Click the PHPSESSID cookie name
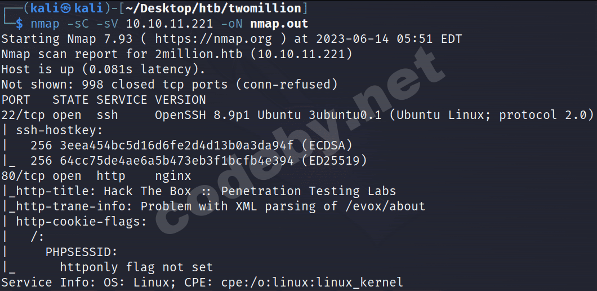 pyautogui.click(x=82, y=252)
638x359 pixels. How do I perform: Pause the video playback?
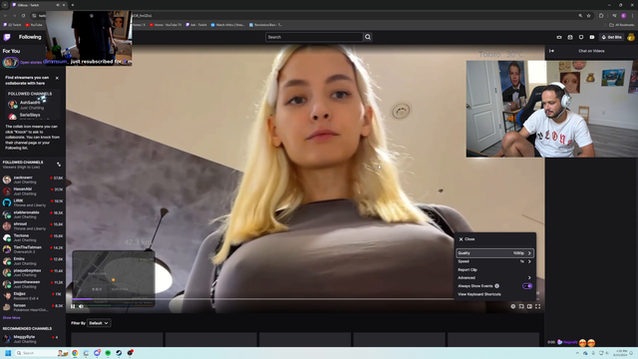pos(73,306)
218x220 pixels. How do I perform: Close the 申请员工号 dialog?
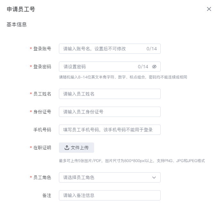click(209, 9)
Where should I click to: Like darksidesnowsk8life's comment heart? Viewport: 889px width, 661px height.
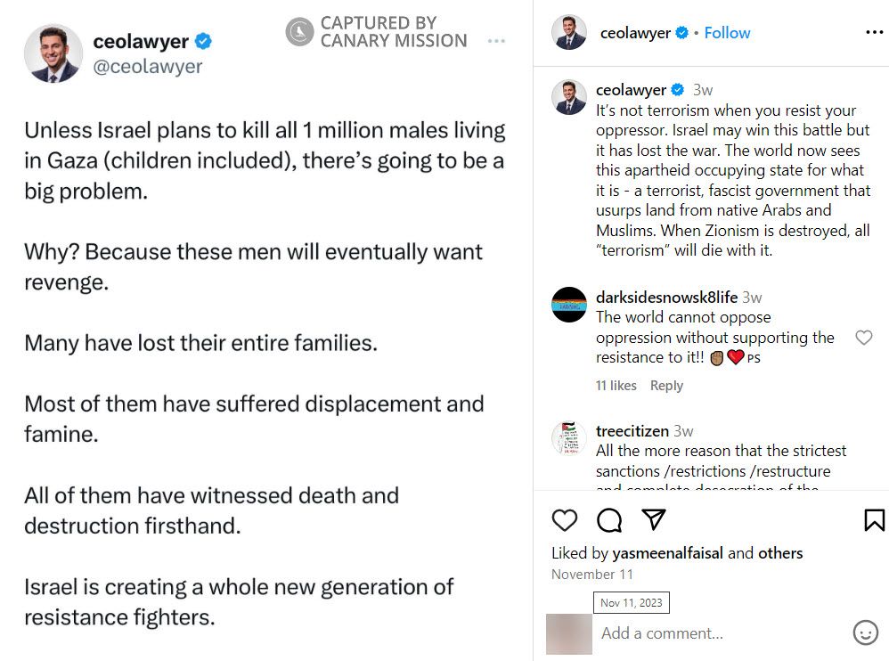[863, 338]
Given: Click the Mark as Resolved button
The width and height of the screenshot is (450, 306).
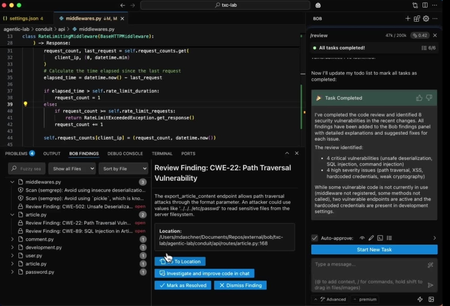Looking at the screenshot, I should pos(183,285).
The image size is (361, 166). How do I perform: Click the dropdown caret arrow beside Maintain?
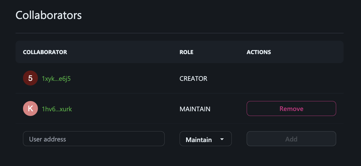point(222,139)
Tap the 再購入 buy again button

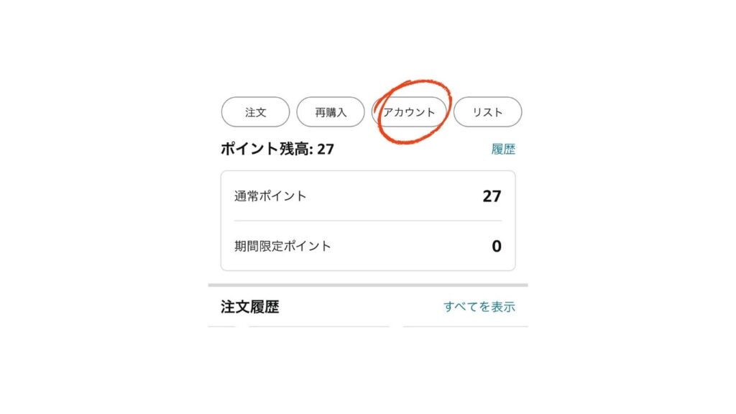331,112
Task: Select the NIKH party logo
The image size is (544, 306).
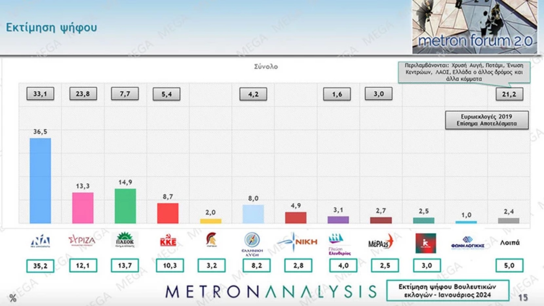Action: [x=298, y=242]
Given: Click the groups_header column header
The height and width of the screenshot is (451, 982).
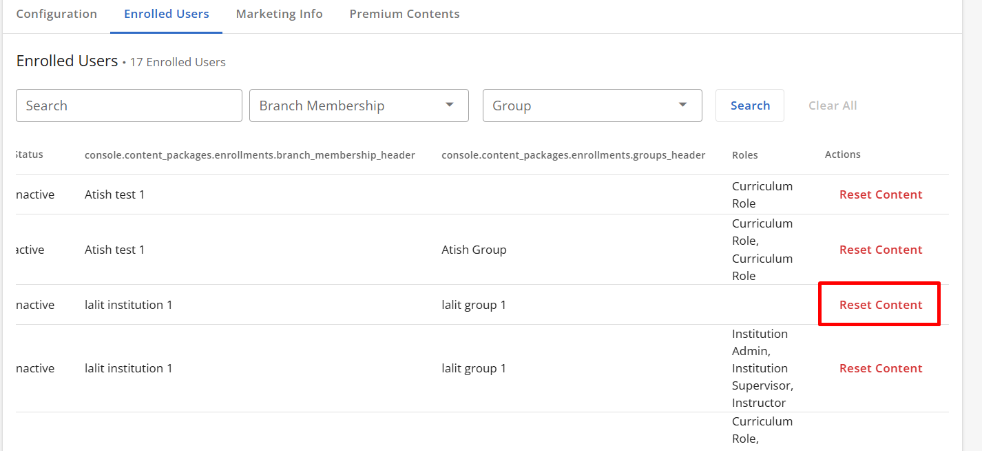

...

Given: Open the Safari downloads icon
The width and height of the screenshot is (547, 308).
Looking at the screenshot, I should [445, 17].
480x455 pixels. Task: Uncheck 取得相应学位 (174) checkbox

* * *

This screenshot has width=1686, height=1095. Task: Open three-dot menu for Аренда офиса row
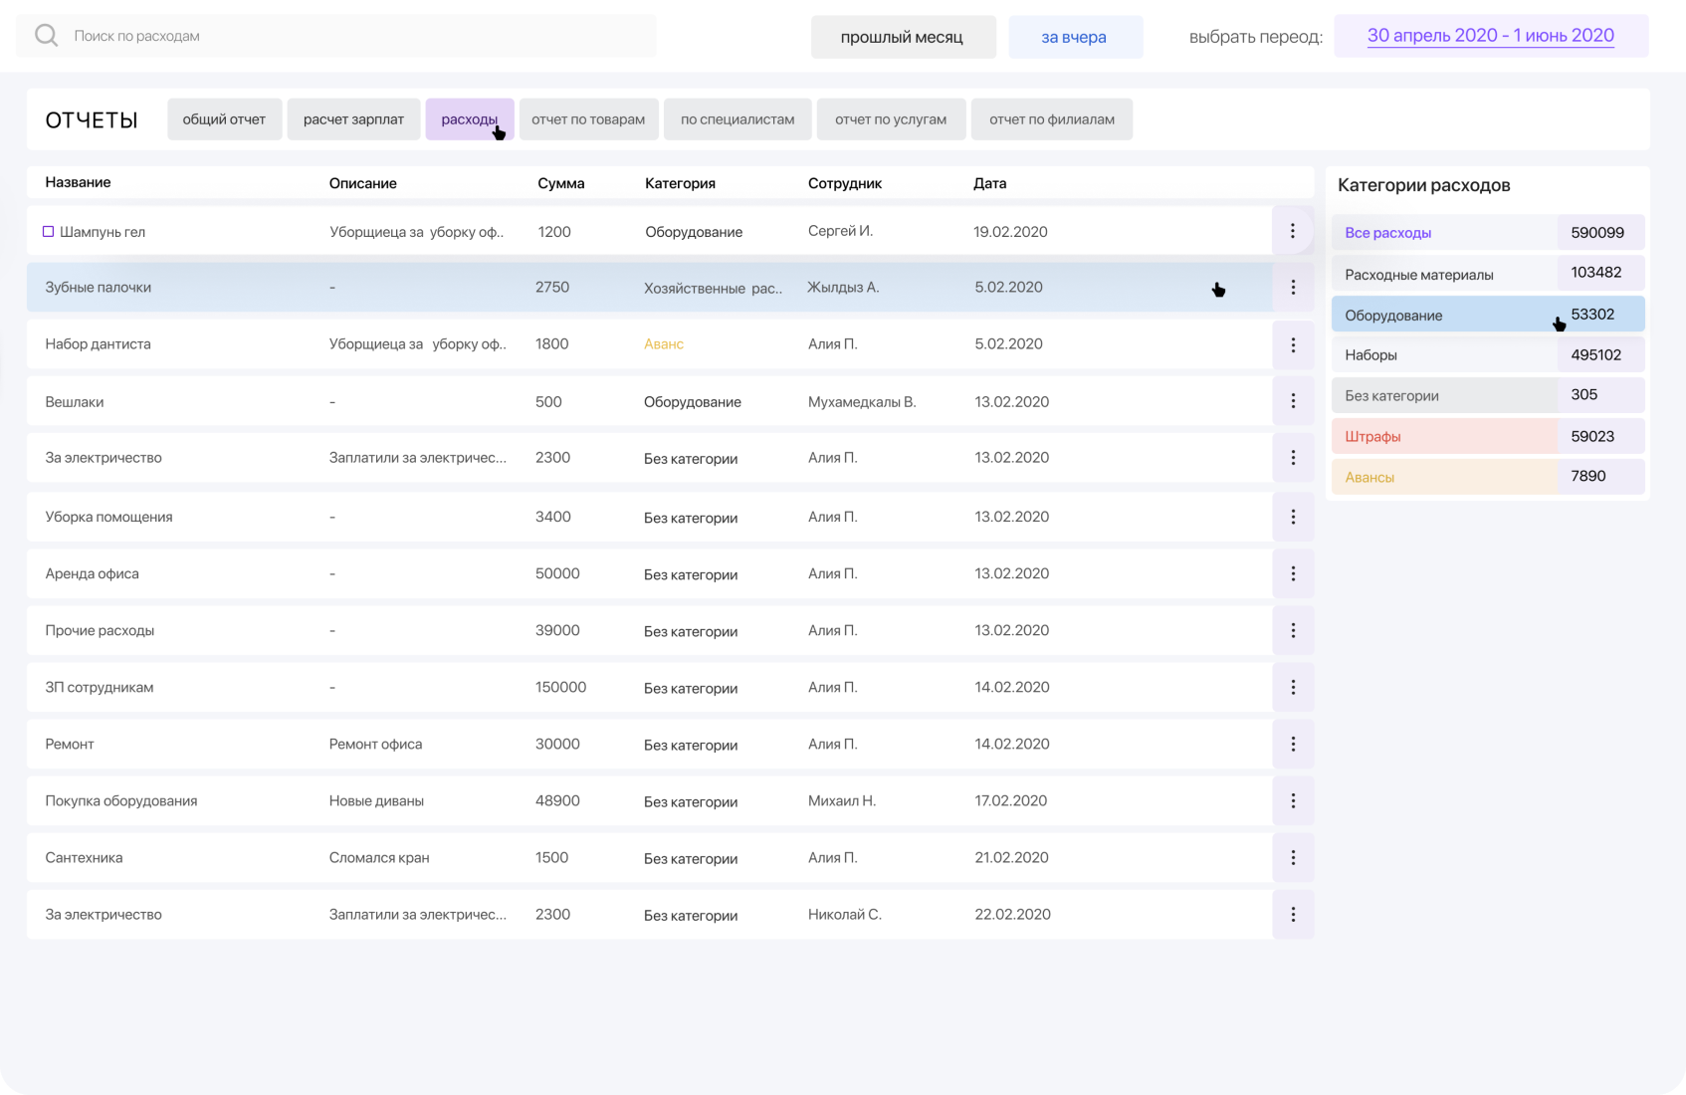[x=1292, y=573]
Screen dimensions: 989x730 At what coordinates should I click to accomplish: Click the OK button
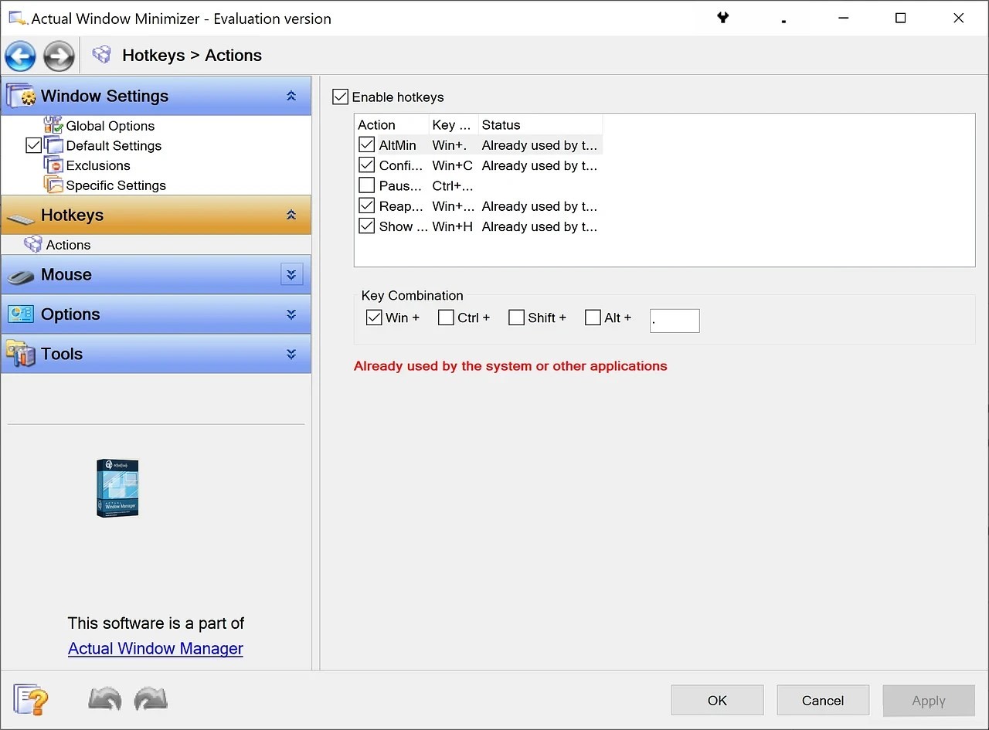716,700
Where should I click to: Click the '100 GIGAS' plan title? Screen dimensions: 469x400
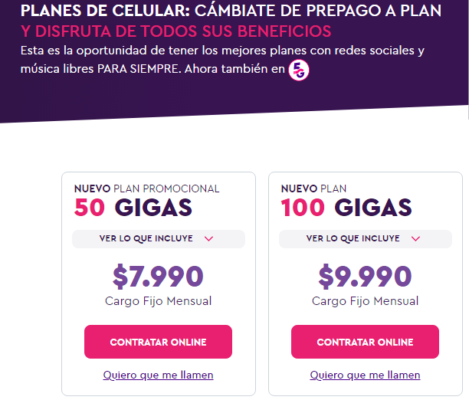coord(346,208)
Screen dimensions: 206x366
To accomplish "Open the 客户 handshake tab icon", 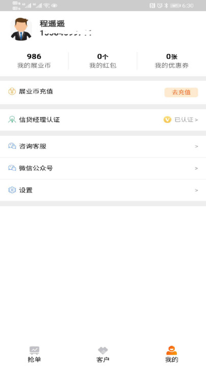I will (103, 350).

THE REQUEST » Pull out every line of the listing above that contains the word "width", copying each line in full.

FINAL RESULT »
Where should I click to: Like darksidesnowsk8life's comment heart? Viewport: 889px width, 661px height.
The width and height of the screenshot is (450, 306).
The height and width of the screenshot is (451, 982).
The width and height of the screenshot is (547, 308).
This screenshot has width=1686, height=1095. Task: Open three-dot menu for Аренда офиса row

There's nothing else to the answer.